HAY QUE PURIFICAR LA FE TODOS LOS DÍAS: ÁNGELUS DEL 15/12/2019

Antes de la oración mariana del Ángelus este 15 de diciembre, tercer domingo de Adviento, también conocido como “domingo de la alegría”, el Santo Padre Francisco reflexionó sobre el Evangelio dominical y pidió por intercesión de la Virgen María que vivamos el Adviento como un tiempo de gracia, “sin dejarnos distraer por cosas externas, haciendo un espacio en el corazón para Jesús, que quiere sanar nuestras enfermedades y darnos su alegría”; ya que para volver a nacer “no es suficiente creer en Dios, sino que hay que purificar nuestra fe todos los días”. Compartimos a continuación el texto completo de su alocución, traducido del italiano:

Queridos hermanos y hermanas, ¡buenos días!

En este tercer domingo de Adviento, llamado domingo “de la alegría”, la Palabra de Dios nos invita por una parte a la alegría, y por otra a la conciencia de que la existencia incluye también momentos de duda, en los que se dificulta creer. Alegría y duda son ambas, experiencias que forman parte de nuestra vida.

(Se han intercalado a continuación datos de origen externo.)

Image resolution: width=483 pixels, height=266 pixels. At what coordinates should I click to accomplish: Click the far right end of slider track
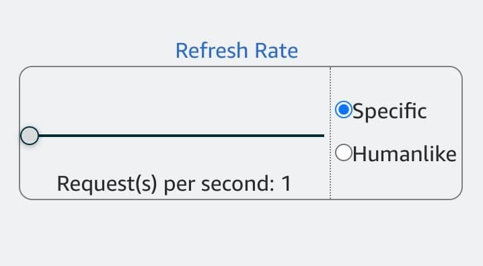(x=322, y=136)
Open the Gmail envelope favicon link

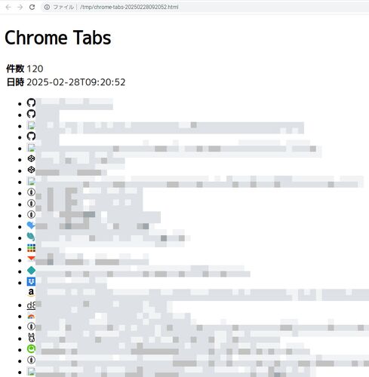(31, 259)
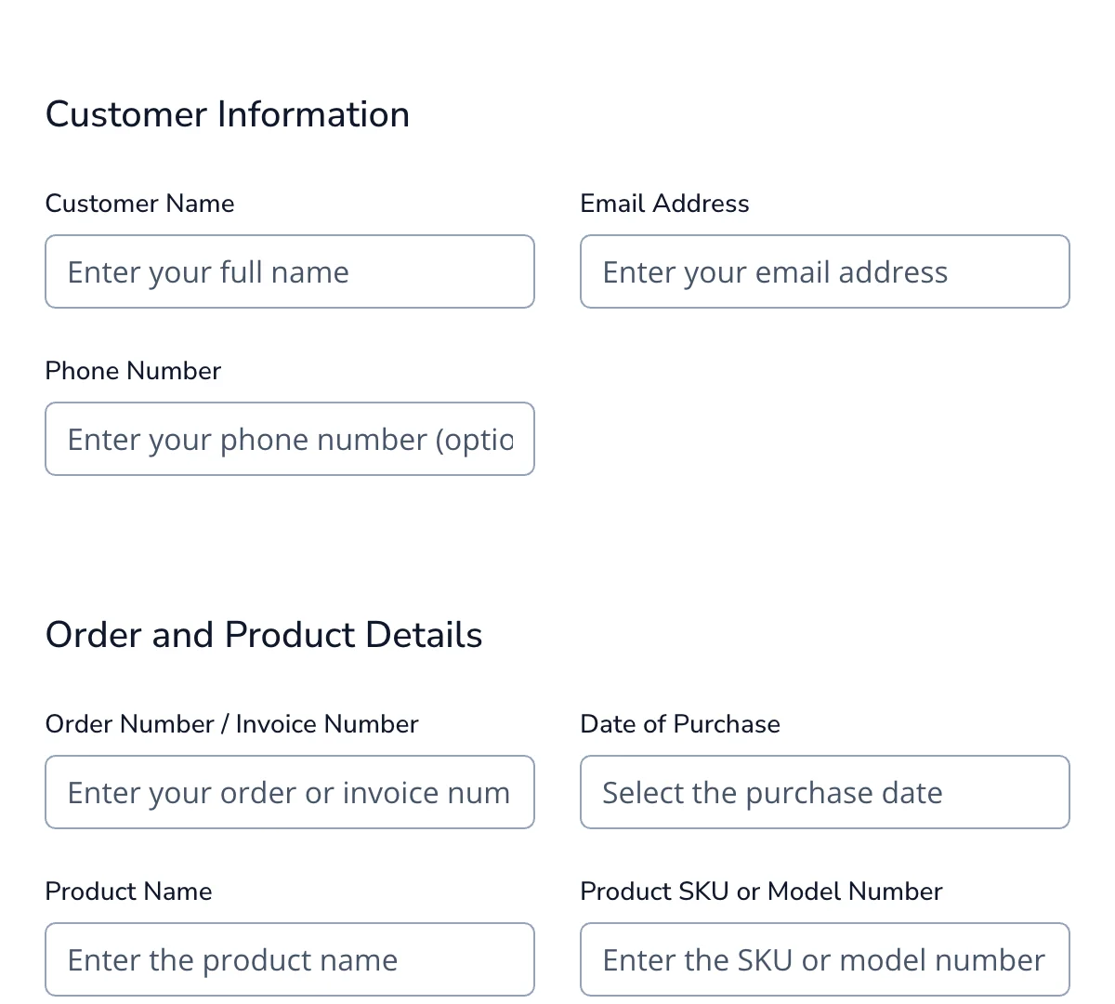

A la explícita invitación a la alegría del profeta Isaías: «Que se alegren el desierto y la tierra árida, que florezca y se regocije la estepa» (35, 1), se contrapone en el Evangelio la duda de Juan el Bautista: «¿Eres tú el que ha de venir o tenemos que esperar a otro?» (Mt 11, 3). De hecho, el profeta ve más allá de la situación: está frente a gente desanimada: manos débiles, rodillas vacilantes, corazones perdidos (cf. 35, 3-4). Es la misma realidad que en todo tiempo pone a prueba la fe. Pero el hombre de Dios mira más allá, porque el Espíritu Santo hace sentir a su corazón el poder de su promesa, y anuncia la salvación: «¡Ánimo, no temas! Aquí está tu Dios, […] Él viene a salvarte» (v. 4). Y entonces todo se transforma: el desierto florece, el consuelo y la alegría se apoderan de los perdidos de corazón, el cojo, el ciego, el mudo son sanados (cf. vv. 5-6). Esto es lo que se realiza con Jesús: «los ciegos recuperan la vista, los cojos caminan, los leprosos son purificados, los sordos oyen, los muertos resucitan, el Evangelio es anunciado a los pobres» (Mt 11, 5).

Tal descripción nos muestra que la salvación envuelve al todo el hombre y lo regenera. Pero este nuevo nacimiento, con la alegría que lo acompaña, siempre presupone un morir a nosotros mismos y al pecado que está en nosotros. De aquí deriva la llamada a la conversión, que está en la base de la predicación tanto del Bautista como de Jesús; en particular, se trata de convertir la idea que tenemos de Dios. Y el tiempo de Adviento nos estimula a hacerlo precisamente con la pregunta que Juan el Bautista hace a Jesús: «¿Eres tú el que ha de venir o tenemos que esperar a otro?» (Mt 11, 3). Pensemos: durante toda la vida Juan ha esperado al Mesías; su estilo de vida, su propio cuerpo está moldeado por esta espera. También por esto Jesús lo elogia con estas palabras: nadie es más grande que él entre los nacidos de mujer (cf. Mt 11, 11). Sin embargo, también él ha tenido que convertirse a Jesús. Como Juan, también nosotros estamos llamados a reconocer el rostro que Dios ha elegido asumir en Jesucristo, humilde y misericordioso.

El Adviento es tiempo de gracia. Nos dice que no basta con creer en Dios: es necesario cada día purificar nuestra fe. Se trata de prepararse para acoger no a un personaje de fábula, sino al Dios que nos interpela, nos involucra y ante el cual se impone una elección. El Niño que yace en el pesebre tiene el rostro de nuestros hermanos y hermanas más necesitados, de los pobres que «son los privilegiados de este misterio y, a menudo, aquellos que mayormente se arriesgan a reconocer la presencia de Dios en medio de nosotros». (Carta Ap. Admirabile signum, 6).

Que la Virgen María nos ayude, para que, mientras nos acercamos a la Navidad, no nos dejemos distraer por las cosas exteriores, sino que hagamos espacio en el corazón a Aquél que ya ha venido y quiere venir de nuevo a curar nuestras enfermedades y a darnos su alegría.